• [Source passage]:

-*-*-

Playing with Numbers Class 8 RS Aggarwal Exe-4A Goyal Brothers Prakashan ICSE Foundation Maths Solutions Ch-4. We provide step by step Solutions of council prescribe textbook / publication to develop skill and confidence. Visit official Website **CISCE** for detail information about ICSE Board Class-8 Mathematics.

## Playing with Numbers Class 8 RS Aggarwal Exe-4A Goyal Brothers Prakashan ICSE Foundation Maths Solutions Ch-4

Board | ICSE |

Publications | Goyal Brothers Prakshan |

Subject | Maths |

Class | 8th |

writer | RS Aggarwal |

Book Name | Foundation |

Ch-4 | Playing with Numbers |

Exe-4A | Two and Three Digit Numbers |

Edition | 2024-2025 |

### Two and Three Digit Numbers

Playing with Numbers Class 8 RS Aggarwal Exe-4A Goyal Brothers Prakashan ICSE Foundation Maths Solutions Ch-4.

**Page- 58**

**Exercise- 4A**

Two and Three Digit Numbers

**Que-1: In a two-digit number the units digit is four times the tens and the sum of the digits is 10. Find the number.**

**Solution- **Let the unit digit be x and tens digit be y. So,

x = 4y ……………………(1) and

x+y =10 ……………………(2)

Substituting x= 4y in eqution (2) gives

4y +y = 10

or, 5y = 10

or, y = 2

So, x = 4y = 4 X 2 = 8

Hence, the number is 28. **Ans**.

**Que-2: The units digit of a two-digit number is 3 and seven times the sum of the digits is the number itself. Find the number.**

**Solution- **Unit digit of a two digit no = 3

Let digit at tens place be x

Two digit No. = 10 * tens place + 1 * ones place

= 10x+3

7(x + 3) =10x + 3

7x + 21 = 10x+3

21-3 = 10x-7x

x = 18/3

x = 6

Two digit no = 10*6+3

= 60+3

= 63 **Ans**.

**Que-3: In a two-digit number, the digit at the units place is thrice the digit in the tens place. The number exceeds the sum of its digits by 27. Find the number.**

**Solution- **Digit in the tens place = x then digit at unit place be 3x

number is = 10x+3x = 13x……. (1)

sum of digits = x+3x = 4x

given the number exceeds sum of it’s digits by 27.

-*-*-

• [Information given]:
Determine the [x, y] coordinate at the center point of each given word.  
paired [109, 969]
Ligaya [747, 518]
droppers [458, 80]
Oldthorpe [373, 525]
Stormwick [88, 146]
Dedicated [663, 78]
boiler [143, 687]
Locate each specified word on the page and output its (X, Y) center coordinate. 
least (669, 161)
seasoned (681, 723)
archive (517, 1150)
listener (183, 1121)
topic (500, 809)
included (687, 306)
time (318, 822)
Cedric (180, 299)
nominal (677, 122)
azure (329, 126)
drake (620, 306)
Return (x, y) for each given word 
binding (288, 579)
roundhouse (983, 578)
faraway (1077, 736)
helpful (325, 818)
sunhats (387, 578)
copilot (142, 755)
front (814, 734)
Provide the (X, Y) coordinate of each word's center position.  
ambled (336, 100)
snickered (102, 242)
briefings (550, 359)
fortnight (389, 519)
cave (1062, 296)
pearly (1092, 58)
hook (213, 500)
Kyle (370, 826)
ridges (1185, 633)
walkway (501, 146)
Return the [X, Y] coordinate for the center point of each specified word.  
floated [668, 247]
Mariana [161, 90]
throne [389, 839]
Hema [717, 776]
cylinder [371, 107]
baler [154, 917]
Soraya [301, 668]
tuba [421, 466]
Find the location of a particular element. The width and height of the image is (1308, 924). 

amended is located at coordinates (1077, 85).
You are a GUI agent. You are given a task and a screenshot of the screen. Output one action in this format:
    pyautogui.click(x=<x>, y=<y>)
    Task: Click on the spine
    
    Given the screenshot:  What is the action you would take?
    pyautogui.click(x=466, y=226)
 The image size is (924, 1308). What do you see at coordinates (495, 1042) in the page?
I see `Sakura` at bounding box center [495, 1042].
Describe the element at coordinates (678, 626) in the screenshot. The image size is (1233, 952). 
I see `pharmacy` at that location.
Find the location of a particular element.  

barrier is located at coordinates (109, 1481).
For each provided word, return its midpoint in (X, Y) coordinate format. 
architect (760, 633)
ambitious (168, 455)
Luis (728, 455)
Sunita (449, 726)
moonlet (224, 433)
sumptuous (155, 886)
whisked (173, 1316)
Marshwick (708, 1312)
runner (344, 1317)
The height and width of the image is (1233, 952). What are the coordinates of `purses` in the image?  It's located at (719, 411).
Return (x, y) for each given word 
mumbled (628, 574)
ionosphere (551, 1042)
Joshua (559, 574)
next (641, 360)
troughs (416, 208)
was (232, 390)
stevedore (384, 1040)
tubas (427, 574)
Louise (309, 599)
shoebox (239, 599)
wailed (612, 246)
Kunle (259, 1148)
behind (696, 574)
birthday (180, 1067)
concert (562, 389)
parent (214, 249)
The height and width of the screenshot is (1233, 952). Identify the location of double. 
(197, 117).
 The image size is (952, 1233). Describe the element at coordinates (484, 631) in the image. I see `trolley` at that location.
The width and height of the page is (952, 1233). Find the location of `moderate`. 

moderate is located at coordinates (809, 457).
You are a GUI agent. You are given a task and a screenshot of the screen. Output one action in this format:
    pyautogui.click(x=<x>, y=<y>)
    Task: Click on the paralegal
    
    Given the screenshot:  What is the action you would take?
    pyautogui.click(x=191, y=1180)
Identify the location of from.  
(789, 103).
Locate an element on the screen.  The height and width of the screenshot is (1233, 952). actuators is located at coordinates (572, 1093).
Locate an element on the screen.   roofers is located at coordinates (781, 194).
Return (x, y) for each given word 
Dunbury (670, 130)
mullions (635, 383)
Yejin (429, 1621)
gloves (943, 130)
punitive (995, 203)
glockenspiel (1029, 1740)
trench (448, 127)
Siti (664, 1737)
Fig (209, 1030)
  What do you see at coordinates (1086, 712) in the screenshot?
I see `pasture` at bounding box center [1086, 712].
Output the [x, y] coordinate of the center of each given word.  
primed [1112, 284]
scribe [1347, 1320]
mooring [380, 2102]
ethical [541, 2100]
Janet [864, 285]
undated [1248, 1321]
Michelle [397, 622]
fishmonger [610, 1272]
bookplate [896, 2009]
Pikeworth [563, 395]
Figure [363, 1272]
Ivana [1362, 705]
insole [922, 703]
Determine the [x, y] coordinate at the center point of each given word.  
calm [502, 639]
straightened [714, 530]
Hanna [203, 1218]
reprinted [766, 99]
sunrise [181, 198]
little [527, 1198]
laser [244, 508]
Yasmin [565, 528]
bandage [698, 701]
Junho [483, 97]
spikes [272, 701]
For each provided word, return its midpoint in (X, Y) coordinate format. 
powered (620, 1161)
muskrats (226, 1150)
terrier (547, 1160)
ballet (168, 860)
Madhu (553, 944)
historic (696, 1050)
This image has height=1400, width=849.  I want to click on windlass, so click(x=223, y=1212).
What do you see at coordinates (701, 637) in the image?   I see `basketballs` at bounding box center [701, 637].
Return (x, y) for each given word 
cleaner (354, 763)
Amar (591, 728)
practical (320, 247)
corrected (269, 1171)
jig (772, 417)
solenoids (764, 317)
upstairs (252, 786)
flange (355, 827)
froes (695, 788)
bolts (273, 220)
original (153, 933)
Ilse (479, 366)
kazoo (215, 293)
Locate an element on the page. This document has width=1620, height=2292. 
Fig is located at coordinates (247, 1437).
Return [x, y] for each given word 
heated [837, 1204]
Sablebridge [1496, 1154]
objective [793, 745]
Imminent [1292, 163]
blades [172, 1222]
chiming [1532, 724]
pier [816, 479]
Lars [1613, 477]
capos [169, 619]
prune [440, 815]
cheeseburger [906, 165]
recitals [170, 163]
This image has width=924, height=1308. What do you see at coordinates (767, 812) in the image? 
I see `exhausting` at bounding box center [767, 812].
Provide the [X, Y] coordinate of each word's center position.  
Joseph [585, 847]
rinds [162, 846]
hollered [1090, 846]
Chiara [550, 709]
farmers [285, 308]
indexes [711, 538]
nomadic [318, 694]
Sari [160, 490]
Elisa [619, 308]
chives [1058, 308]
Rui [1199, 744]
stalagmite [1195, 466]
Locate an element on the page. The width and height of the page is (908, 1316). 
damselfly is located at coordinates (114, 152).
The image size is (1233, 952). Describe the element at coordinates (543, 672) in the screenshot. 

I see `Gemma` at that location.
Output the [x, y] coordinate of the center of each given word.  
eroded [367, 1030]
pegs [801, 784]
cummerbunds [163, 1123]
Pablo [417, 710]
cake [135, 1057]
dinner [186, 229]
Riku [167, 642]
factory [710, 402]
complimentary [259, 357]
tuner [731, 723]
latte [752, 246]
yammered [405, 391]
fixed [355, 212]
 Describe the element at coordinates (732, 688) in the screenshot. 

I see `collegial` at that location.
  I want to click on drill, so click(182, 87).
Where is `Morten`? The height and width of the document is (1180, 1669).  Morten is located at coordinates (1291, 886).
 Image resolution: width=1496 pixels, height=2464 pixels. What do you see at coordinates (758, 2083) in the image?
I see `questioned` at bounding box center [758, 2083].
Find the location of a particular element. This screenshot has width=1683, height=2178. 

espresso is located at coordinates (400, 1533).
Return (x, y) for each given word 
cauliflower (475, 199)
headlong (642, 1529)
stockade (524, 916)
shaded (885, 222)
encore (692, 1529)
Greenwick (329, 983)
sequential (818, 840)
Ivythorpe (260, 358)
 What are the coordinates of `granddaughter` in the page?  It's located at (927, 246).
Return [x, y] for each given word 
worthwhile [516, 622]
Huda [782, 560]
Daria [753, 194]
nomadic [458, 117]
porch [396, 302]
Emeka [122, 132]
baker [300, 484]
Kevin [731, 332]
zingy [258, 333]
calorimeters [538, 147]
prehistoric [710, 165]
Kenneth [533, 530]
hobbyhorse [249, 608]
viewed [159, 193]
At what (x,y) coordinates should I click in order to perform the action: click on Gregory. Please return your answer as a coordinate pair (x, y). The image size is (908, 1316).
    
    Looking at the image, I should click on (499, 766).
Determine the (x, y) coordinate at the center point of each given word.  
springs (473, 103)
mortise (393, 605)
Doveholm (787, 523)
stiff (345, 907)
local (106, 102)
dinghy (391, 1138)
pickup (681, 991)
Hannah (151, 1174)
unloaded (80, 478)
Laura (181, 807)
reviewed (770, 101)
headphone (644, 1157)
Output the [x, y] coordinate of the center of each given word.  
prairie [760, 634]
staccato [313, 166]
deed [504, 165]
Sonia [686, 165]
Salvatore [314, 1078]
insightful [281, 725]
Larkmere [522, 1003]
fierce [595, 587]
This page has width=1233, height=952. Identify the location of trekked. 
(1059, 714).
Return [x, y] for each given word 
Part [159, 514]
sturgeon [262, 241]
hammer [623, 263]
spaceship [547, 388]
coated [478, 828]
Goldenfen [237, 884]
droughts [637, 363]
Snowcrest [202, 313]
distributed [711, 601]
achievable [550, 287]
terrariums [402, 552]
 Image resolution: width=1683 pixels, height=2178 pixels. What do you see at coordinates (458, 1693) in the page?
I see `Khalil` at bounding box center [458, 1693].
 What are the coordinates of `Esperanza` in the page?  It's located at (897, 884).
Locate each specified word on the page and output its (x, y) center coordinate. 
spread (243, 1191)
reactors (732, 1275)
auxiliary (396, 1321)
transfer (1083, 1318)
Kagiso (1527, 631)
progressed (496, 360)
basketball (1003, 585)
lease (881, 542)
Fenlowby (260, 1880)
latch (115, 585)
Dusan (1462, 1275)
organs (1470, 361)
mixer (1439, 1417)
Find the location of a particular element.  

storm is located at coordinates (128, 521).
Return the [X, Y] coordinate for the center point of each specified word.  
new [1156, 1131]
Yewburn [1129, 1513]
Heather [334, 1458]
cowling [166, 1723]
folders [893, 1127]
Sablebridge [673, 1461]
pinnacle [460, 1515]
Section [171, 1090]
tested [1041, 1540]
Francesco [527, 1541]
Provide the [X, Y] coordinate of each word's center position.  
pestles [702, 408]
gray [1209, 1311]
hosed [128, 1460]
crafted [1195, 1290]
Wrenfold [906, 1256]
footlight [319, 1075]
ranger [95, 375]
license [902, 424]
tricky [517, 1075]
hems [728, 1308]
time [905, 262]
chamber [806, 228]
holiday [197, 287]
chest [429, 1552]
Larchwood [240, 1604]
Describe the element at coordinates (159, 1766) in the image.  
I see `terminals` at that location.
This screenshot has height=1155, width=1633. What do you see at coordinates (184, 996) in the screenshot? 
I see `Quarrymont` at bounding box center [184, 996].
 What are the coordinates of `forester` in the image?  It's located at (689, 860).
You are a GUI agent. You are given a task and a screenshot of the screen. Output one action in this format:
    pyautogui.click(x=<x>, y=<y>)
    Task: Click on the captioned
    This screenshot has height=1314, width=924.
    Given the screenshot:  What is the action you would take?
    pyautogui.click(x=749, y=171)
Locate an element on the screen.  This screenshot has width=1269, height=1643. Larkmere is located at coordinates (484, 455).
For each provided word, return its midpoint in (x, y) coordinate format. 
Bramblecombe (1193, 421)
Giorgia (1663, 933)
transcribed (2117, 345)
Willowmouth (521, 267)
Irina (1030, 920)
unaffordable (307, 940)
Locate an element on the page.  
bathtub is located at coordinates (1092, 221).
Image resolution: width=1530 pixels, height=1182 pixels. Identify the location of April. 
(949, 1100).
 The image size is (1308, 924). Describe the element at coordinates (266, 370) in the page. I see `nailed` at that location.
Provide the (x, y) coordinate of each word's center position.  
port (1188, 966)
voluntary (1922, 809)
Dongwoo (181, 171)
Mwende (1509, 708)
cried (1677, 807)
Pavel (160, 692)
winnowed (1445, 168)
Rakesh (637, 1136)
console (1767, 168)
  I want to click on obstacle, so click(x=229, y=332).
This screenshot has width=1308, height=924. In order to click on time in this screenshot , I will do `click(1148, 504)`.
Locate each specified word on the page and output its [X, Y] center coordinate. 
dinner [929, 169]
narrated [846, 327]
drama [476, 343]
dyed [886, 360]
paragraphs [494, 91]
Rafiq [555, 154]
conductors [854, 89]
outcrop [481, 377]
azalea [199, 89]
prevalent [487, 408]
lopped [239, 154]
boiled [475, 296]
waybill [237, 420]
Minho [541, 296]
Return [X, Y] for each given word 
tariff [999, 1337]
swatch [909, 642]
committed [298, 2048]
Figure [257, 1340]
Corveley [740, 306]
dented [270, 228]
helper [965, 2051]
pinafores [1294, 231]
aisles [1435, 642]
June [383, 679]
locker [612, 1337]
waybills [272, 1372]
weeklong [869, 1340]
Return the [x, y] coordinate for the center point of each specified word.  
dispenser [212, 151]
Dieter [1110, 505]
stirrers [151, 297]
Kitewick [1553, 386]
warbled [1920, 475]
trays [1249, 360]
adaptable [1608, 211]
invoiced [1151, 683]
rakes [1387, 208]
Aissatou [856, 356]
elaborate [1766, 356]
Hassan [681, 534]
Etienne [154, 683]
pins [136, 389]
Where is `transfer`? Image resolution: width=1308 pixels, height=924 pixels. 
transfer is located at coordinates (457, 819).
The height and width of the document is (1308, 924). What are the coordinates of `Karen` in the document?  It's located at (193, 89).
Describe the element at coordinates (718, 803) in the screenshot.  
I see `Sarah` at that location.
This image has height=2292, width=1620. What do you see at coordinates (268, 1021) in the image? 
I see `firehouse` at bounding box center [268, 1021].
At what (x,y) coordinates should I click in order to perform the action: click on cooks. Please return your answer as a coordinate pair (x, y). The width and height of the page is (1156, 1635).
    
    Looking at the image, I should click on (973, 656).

-*-*-

• [What needs to be done]: Transcribe the section of the Exercise 4A solutions between "Two digit no = 10*6+3" and "10x+3x = 13x……. (1)", inclusive. The records play no part in this work.

• [Solution for this problem]:
Two digit no = 10*6+3

= 60+3

= 63 **Ans**.

**Que-3: In a two-digit number, the digit at the units place is thrice the digit in the tens place. The number exceeds the sum of its digits by 27. Find the number.**

**Solution- **Digit in the tens place = x then digit at unit place be 3x

number is = 10x+3x = 13x……. (1)